Even less sleuth than spoof the second time around for this sequel two years later, Sherlock Holmes: A Game Of Shadows plays out like an SNL parody of the usual beyond self-serious Hollywood blockbuster. Which would appear to warrant a deduction that, if the characters go to great lengths to refrain from taking themselves seriously, why should we?
Robert Downey Jr. does director Guy Ritchie’s Sherlock as the sort of certifiable kook who, if showing up out the blue today, would be deemed a crazed conspiracy theorist worried about the world situation, and likely in search of more than a few stalkees.
Holmes locks horns this time around with the formidable and possibly craftier than thou Professor Moriarty (Jared Harris), who may or may not be into far fetched global domination. There’s also a bit of highly convoluted business about the Crown Prince of Austria’s mystery assassination if not suicide, amid an unnecessary excess of sidebar criminal activity and stakeouts. Along with suspect miscreant anarchist sideshows, and gypsy busybodies led by that previous Dragon Tattoo goth girl, Noomi Rapace.
And that fortune teller Noomi is primarily assigned here as the gasping damsel in distress when she has recently demonstrated more solid sleuthing skills than joker gumshoe Downey Jr., brings into question why this Guy movie in more ways than one, has pretty much relegated the women to narrative afterthoughts. And counting Rachel McAdams as a dainty terrorist, and Kelly Reilly – whose doomed honeymoon with chronically perplexed Holmes sidekick and intended groom Dr. Watson (Jude Law), is interrupted by near drowning at the hands of her bromance rival for Watson’s attention, Sherlock himself.

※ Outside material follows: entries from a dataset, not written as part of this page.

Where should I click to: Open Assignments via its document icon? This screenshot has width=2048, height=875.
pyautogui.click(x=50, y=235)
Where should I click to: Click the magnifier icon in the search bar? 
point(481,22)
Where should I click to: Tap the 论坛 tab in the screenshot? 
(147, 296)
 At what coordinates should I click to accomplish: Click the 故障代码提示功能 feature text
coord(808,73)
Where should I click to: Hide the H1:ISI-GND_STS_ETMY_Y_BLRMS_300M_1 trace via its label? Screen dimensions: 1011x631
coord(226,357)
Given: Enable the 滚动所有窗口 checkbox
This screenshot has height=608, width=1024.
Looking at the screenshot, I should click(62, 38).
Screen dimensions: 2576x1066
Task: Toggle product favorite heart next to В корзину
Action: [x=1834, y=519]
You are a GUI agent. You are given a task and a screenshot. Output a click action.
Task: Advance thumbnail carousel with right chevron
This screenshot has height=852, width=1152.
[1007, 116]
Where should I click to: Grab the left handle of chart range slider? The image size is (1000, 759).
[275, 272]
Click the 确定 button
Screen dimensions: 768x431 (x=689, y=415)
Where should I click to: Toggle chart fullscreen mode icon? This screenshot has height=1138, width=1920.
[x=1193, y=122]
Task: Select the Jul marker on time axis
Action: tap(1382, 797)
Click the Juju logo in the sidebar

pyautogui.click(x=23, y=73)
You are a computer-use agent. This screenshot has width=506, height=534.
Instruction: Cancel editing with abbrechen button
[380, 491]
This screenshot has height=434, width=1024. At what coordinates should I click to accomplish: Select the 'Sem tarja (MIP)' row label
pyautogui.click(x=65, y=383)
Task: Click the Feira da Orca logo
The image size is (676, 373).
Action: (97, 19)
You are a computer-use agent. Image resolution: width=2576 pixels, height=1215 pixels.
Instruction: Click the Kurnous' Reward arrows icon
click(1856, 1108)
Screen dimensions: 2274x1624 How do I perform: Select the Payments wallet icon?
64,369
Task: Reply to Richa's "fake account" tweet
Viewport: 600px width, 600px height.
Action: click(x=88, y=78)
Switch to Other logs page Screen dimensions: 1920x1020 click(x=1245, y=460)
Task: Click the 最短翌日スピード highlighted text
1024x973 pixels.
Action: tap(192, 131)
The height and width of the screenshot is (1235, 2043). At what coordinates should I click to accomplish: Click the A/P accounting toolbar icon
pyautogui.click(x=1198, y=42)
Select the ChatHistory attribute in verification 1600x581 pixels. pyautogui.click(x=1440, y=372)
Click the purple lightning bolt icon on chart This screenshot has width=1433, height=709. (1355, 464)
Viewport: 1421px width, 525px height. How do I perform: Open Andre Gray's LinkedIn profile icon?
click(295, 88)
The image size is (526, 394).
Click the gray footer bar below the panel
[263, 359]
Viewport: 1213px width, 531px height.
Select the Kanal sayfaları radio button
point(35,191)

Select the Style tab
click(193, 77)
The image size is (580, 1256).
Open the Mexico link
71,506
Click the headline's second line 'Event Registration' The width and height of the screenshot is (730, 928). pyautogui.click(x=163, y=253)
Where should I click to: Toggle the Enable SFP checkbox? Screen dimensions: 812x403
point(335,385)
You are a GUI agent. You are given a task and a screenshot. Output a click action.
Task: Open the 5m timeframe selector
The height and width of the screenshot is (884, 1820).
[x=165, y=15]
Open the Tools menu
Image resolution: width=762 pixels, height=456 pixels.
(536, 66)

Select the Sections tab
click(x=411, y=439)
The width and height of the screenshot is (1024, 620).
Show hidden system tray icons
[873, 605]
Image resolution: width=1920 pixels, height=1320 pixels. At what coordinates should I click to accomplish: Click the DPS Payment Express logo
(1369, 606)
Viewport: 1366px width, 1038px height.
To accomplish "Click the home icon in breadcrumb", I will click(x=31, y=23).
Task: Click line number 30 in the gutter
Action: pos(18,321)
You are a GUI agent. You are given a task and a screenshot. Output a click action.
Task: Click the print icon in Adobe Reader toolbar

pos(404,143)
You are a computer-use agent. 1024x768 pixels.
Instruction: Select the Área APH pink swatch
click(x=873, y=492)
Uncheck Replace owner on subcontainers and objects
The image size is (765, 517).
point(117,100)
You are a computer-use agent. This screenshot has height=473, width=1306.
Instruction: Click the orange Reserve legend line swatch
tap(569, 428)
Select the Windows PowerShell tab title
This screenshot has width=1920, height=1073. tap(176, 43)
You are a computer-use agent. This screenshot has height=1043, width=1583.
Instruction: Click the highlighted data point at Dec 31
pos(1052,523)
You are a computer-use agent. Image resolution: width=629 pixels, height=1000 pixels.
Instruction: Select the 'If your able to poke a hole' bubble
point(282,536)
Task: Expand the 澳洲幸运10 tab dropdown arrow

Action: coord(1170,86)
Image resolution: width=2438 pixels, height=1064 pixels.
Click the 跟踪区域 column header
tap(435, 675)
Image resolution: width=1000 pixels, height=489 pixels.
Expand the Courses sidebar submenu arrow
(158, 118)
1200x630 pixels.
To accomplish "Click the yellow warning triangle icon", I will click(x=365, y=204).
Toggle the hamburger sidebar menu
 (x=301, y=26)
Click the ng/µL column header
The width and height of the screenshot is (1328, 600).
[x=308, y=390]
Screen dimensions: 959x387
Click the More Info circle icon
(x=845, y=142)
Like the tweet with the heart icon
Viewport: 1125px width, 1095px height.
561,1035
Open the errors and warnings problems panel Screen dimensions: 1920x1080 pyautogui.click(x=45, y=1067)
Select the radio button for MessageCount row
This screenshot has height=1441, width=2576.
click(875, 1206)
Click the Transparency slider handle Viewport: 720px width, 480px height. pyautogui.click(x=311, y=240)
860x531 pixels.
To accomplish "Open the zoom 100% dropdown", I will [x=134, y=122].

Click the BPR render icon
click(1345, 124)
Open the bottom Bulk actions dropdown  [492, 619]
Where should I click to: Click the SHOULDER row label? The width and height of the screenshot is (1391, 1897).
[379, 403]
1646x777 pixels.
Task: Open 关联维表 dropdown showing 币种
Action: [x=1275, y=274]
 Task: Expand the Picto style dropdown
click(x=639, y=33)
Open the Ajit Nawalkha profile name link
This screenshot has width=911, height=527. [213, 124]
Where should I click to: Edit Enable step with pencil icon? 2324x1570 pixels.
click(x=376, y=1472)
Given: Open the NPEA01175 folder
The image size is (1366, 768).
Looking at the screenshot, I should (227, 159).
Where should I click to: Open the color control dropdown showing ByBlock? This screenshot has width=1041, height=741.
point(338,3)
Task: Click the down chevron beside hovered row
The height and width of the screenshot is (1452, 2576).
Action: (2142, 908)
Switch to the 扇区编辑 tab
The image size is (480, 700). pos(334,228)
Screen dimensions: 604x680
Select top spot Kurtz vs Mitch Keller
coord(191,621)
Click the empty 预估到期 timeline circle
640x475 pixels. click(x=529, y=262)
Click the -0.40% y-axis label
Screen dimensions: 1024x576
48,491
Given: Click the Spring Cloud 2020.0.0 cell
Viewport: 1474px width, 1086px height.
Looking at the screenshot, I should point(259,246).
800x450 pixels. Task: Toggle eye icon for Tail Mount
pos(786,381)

Downey Jr. is intermittently amusing, armed as he is with an abundance of punchlines. And a rather bizarre affliction that might be termed the opposite of attention deficit disorder. In other words, an effective Sherlock send-up finding the eccentric eavesdropper strangely hampered by an inability to stop himself from noticing everything around him at the same time – and being simultaneously fixated and mesmerized by all prevailing clues in the immediate vicinity.
At times elegantly styled, yet perpetually clumsy in its reinvented plot execution, this Sherlock outing is all dressed up in hi-tech bells and whistles explosives but with nowhere in the way of new and different to go. An awkward mix of retro and rehash, ostentatious and shallow, Downey’s initially equal parts icon and idiot progressively deflates along the way as the body count rises. And with mysteries mockingly telegraphing solutions, somewhat before they even happen.